YOUR TASK:
Retype the data word for word. Begin at the line that contains "451x426 pixels.", stop after the line that contains "Looking at the", and leave the pictures out.

PROVIDED RECORDS:
◇ ◇ ◇ ◇ ◇

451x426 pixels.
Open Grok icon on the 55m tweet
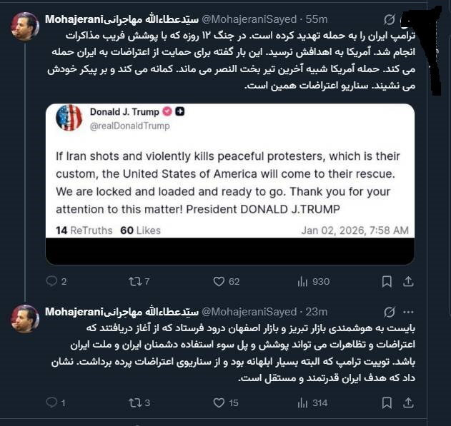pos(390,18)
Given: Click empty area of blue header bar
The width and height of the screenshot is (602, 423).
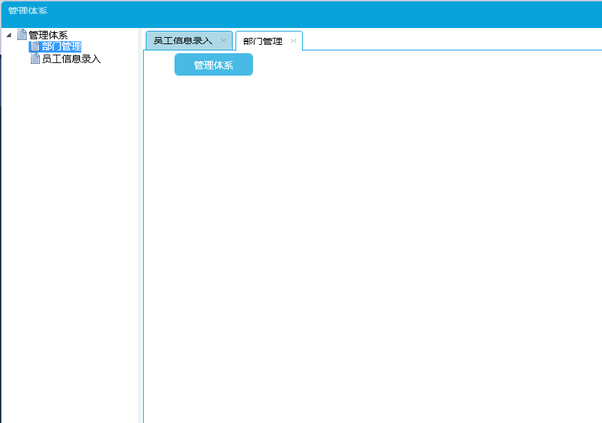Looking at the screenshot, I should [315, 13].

◇ ◇ ◇ ◇ ◇

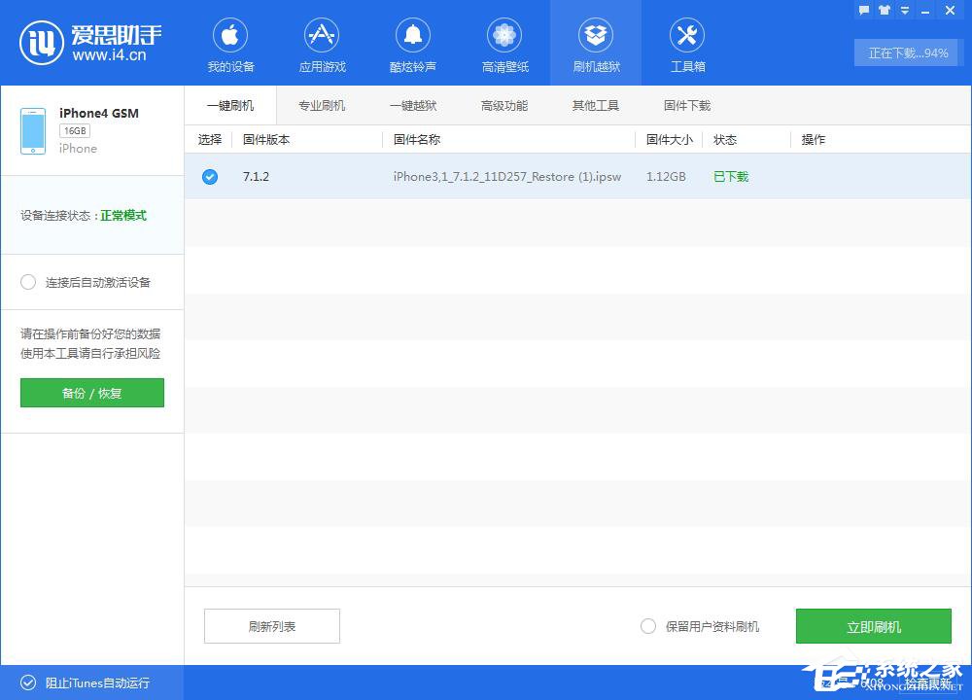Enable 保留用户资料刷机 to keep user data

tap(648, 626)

◇ ◇ ◇ ◇ ◇

SOLUTION FOR THIS TASK:
451x426 pixels.
Open Grok icon on the 55m tweet
pos(390,18)
Given: Click empty area of blue header bar
The width and height of the screenshot is (602, 423).
Looking at the screenshot, I should [315, 13].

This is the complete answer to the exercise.